Parenting: Discipline and Limit Setting


3 to 5 Years Old: What Works

Preschoolers need to learn how to behave appropriately and gain greater self-control. Here are some suggestions for setting constructive limits with this age group.

  • State your limits clearly and firmly. For example, "There's no hitting allowed." If you waver, your kids will not take you seriously.
  • Use rewards to encourage a particular behavior. When your child will not stay in his bed at night, set up a star chart and give him a star for each night that he remains in his bed. After receiving three stars, he can choose a small prize.
  • Give children choices.When your child refuses to get dressed tell her, "You can wear your green shirt or your purple one," to help move her along.
  • Use natural consequences to motivate kids.

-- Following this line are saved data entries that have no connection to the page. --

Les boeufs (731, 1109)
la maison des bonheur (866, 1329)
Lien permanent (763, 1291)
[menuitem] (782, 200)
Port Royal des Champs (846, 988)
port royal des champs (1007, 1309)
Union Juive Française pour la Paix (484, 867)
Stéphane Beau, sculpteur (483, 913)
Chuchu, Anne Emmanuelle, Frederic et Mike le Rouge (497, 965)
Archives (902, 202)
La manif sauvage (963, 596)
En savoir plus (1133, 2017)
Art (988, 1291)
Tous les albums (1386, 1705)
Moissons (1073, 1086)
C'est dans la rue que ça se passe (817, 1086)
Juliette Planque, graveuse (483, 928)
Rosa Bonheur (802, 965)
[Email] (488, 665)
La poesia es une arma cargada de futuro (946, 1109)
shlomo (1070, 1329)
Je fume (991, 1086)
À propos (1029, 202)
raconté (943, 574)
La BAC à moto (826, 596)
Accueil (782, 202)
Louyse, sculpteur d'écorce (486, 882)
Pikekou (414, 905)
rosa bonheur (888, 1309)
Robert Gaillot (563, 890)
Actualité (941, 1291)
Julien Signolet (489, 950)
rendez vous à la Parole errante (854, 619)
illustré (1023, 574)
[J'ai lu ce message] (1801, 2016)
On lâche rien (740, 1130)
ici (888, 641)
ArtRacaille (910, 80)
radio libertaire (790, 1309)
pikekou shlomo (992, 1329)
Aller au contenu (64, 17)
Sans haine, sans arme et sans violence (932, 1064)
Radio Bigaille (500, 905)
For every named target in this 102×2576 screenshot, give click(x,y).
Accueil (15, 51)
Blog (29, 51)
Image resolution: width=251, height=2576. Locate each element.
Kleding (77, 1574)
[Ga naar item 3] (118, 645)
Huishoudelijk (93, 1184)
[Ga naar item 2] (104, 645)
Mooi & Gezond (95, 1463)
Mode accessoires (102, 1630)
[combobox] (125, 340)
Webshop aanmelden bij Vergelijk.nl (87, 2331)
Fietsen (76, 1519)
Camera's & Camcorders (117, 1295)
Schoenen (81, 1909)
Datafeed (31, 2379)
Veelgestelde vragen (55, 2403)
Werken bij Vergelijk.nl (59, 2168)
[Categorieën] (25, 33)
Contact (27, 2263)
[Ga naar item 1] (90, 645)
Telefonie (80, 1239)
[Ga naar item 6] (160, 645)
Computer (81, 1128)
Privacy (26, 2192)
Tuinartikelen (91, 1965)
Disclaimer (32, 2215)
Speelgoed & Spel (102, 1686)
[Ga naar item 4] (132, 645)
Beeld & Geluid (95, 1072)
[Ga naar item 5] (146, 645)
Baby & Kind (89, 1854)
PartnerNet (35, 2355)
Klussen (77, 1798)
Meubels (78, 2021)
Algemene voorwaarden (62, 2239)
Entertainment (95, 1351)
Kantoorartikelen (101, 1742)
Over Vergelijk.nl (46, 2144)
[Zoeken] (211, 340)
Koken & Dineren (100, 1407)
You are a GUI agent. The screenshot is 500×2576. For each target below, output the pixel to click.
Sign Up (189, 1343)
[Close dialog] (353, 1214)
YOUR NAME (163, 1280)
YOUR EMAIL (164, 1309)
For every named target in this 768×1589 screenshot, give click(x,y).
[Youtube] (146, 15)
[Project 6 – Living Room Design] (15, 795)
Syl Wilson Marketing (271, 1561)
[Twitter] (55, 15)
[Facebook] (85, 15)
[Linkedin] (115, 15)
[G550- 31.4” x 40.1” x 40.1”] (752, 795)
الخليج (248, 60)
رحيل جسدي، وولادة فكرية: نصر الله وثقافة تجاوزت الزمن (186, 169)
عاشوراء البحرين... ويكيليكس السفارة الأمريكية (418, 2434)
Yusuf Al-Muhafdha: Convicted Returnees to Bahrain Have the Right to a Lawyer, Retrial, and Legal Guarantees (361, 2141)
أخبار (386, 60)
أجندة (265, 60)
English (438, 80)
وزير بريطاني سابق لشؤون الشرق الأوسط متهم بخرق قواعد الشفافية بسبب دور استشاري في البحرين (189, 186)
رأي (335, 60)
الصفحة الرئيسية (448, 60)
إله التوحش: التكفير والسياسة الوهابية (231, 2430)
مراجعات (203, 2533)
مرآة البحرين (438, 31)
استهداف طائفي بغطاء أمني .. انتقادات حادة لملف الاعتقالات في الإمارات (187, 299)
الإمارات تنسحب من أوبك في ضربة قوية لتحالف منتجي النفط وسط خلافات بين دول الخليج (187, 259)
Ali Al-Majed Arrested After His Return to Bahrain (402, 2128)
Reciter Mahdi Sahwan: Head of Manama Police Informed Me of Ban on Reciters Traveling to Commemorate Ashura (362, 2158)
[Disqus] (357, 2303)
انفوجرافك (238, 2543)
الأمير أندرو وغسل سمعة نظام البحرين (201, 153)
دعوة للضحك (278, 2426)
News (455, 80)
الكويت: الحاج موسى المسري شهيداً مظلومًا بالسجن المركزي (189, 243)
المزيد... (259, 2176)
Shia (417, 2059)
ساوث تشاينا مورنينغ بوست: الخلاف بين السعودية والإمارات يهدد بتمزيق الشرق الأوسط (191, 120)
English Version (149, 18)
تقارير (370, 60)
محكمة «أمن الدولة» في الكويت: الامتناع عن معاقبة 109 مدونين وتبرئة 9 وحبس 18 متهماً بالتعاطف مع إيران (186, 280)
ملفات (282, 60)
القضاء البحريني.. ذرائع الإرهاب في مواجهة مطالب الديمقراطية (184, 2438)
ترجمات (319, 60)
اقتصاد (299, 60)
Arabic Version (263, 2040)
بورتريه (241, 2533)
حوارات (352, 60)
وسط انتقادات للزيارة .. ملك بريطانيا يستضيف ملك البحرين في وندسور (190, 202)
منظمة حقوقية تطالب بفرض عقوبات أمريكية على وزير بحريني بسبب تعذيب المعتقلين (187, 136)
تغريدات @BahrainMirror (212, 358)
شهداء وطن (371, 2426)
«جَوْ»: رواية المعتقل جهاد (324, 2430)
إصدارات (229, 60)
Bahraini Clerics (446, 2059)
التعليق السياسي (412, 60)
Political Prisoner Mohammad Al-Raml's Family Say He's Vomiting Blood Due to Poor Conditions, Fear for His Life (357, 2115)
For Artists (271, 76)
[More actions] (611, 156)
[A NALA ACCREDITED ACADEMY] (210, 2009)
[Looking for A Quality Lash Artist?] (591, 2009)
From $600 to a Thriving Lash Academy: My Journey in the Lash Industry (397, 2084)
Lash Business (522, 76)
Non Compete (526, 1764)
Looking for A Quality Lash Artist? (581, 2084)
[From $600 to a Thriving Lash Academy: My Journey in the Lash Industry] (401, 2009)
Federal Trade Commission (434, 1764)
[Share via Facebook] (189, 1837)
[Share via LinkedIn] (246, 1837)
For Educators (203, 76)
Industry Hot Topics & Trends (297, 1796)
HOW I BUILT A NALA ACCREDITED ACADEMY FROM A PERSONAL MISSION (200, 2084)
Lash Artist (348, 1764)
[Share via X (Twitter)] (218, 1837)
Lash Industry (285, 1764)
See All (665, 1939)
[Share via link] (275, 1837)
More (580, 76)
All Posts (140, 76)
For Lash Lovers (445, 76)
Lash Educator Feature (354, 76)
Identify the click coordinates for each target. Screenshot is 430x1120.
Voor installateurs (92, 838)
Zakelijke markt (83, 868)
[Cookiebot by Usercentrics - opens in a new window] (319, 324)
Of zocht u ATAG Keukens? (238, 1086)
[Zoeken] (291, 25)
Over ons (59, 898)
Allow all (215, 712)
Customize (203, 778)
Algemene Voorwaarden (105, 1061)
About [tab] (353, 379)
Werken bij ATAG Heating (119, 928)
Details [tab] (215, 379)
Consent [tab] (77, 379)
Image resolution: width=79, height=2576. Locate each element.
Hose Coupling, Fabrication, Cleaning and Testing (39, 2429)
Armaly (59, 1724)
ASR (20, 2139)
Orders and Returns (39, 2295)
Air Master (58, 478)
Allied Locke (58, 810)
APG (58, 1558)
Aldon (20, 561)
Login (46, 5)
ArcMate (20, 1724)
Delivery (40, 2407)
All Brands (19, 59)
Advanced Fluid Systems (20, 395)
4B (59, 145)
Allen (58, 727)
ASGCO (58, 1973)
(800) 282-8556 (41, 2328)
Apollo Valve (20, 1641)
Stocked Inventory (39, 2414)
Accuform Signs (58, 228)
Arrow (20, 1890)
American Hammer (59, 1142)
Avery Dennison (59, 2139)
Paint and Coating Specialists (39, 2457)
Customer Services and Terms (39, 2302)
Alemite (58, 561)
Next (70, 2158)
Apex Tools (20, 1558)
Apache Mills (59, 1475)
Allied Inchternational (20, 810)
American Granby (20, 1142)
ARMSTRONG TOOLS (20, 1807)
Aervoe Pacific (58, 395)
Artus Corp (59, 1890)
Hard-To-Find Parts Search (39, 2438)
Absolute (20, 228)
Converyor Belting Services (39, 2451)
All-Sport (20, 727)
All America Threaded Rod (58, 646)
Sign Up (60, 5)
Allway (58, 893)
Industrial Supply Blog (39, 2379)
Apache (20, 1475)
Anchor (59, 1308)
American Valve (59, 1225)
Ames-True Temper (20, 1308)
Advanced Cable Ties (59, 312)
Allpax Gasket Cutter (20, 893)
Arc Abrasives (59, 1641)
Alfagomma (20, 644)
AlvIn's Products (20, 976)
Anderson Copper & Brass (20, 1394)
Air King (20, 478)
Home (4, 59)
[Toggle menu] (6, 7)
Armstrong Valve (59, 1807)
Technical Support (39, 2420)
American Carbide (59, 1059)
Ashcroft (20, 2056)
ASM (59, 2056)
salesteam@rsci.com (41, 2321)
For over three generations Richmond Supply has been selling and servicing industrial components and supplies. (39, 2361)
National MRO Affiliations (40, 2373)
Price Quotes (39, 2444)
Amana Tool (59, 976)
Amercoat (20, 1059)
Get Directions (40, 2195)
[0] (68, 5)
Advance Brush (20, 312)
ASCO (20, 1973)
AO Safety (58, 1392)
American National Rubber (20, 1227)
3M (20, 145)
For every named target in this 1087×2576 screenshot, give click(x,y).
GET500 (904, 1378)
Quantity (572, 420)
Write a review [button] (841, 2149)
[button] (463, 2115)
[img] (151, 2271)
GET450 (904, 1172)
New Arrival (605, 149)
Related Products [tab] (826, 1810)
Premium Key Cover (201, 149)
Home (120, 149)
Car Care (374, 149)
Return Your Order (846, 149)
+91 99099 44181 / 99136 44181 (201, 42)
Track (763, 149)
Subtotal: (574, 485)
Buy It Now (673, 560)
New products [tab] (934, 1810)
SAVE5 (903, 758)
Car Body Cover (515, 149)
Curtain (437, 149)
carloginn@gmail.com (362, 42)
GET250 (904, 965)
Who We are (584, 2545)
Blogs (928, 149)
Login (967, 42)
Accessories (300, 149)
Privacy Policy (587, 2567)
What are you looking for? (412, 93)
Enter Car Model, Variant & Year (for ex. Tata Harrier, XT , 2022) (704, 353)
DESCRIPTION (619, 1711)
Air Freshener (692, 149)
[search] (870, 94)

When your child is dawdling in the morning tell him, "If you hurry and get dressed, you'll get to school in time to play with the blocks."
  • Discuss limits in advance. If you have to run in to Toys 'R Us for a birthday gift for your child's friend, alert your child: "When we get to the store, you can choose only one small toy for yourself."
  • Involve your child in problem solving. When she is fighting with her friend over a tricycle, you can say, "We have a problem. You both want the tricycle. What shall we do?"
  • Timeouts can be helpful at this age when instituted constructively. For instance, if your child is kicking his sister while they are lying on the couch watching television, you can say, "You're not managing here. You need to rest in your room until you calm down." Your child can play or read a book and come out when he feels ready to behave.
  • Talk about feelings. If your child throws her teddy bear at you, address her anger. You might say, "When I said no to a cookie, you threw Teddy at me. You need to use your words. Say, 'I'm angry.'" Once children express their emotions, they have less of a need to act out.
  • Acknowledge wishes. If your child is having a tantrum at the checkout counter in the supermarket, you can say, "You wish you could have those stickers, but we already bought a toy today. Let's put the stickers on your wish list for next time." When you acknowledge your child's desire, you give him recognition and he has less of a need to protest.
  • Externalizing a rule. You will decrease a battle of wills if you objectify the reason for a rule. For instance, "There's no jumping on the sofa. We need to make sure you don't fall off and hurt yourself."
  • Relate to your child's behavior, not her personality. For example, tell her "Hitting is not acceptable." This communicates that the child is OK, but the action must change.